「ミク」

 名前を呼ぶ彼の声に、顔をあげることはまだできない。パニックを(しず)めるために、呼吸だけに集中しようとしていたからだ。

「ゆ、ゆっくり戻ってきて」
 しゃがみこんで、胸をおさえながらミクは言った。「そしたら、たぶん……平気だから。お願い」

 男は、その『お願い』にすぐには答えなかった。かわりに、彼女を落ち着かせようとするような、静かな声で言った。

「ミク、俺の服を出して」

「……は……」呼吸が、まだ整わない。
「服は袋のなか?」 
 こくこくとうなずく。
「近づいて、開けます」クロは言った。「向こうを向いていて」
 ミクは言われたとおりにした。まだしゃがみこんだまま、跳ねまわる心臓をなんとか抑えようとしながら。

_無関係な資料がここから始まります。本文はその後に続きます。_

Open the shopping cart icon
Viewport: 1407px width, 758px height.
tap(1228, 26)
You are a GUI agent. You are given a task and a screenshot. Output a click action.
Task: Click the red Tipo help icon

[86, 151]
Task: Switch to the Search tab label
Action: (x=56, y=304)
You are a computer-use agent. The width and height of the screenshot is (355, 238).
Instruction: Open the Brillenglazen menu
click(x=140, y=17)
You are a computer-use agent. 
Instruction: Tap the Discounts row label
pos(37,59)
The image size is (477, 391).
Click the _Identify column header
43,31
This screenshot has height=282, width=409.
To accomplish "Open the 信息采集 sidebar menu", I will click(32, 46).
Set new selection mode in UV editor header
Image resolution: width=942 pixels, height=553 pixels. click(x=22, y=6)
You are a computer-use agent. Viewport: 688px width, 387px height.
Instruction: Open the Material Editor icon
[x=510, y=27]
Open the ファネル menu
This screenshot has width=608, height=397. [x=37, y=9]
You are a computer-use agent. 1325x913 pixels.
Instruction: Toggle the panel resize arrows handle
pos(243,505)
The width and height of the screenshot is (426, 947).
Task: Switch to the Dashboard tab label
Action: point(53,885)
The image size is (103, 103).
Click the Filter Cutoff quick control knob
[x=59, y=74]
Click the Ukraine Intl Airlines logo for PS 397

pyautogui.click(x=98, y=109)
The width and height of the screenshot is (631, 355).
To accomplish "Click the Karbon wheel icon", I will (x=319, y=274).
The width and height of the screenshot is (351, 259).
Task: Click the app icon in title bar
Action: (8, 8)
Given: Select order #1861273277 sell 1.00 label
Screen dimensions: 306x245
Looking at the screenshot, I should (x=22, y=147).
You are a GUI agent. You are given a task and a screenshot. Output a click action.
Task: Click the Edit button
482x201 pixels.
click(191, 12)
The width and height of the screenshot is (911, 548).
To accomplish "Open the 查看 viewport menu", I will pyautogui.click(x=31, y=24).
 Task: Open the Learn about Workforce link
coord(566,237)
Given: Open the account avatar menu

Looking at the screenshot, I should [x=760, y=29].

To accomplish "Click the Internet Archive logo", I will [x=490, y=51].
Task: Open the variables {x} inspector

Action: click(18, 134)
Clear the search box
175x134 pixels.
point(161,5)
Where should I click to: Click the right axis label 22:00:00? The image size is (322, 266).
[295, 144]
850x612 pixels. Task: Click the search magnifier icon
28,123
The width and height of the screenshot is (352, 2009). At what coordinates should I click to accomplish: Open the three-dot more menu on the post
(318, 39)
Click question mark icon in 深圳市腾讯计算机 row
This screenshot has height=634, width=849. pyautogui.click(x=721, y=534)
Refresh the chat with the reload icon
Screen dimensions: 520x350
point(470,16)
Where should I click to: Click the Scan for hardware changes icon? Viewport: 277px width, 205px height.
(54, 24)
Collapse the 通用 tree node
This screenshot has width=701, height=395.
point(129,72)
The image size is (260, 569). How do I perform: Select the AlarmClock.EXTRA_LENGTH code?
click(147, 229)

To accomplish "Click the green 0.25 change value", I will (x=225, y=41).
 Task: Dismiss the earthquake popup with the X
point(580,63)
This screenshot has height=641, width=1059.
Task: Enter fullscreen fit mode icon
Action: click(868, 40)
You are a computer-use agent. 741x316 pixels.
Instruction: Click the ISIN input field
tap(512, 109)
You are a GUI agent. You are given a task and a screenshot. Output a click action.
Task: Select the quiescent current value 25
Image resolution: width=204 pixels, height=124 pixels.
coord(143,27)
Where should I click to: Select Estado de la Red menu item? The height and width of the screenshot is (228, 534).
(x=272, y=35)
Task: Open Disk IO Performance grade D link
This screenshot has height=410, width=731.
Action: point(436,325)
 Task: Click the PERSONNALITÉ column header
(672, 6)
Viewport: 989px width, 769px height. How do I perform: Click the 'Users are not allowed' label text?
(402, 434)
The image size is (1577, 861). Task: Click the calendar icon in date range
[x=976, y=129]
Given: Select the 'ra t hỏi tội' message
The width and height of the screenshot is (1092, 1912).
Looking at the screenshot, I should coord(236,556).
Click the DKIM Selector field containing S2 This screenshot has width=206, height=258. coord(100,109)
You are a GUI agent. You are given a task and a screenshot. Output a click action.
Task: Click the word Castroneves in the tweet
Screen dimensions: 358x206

 《《もぞもぞ》》と布と肌がこすれる音がして、しばらくすると「こっちを見ても大丈夫」と言われた。
 直視する勇気を出すのに、呼吸五回分の時間が必要だった。
 ふりむいたミクは思わず固まった。ただ、その理由は恐怖ではなく……どちらかと言えば、困惑に近かった。
 クロは人間の大きな身体で、苦労して服を着ようとしたのだろう。ただ、着なれていない服、しかも浴衣(ゆかた)というのは無理があったようで、『着る』というよりは『巻きつける』としか言いようがない格好になっていた。
 さっきまで犬の姿だったクロが、ミクの語った流血へのトラウマを聞いて、理解していたかどうかはわからない。
 だが、最初に人間の姿で会ったとき、ミクが大柄な男に怯えていたのを、彼は覚えていたのだろう。犬の姿のときとは違う彼女の恐怖の反応を見て、その原因が『服を着ていない』ことと思ったらしかった。
 まだ残る恐怖に、安堵(あんど)とおかしさがないまぜになって、ミクはなんだか泣き笑いのような顔になってしまった。
 激しい鼓動が、少しずつ収まりつつあるのを感じはじめていた。
 クロは、真剣な顔で彼女の様子をうかがっていた。距離をとったまま匂いを嗅ぐそぶりをして、「まだ怖い?」と聞いた。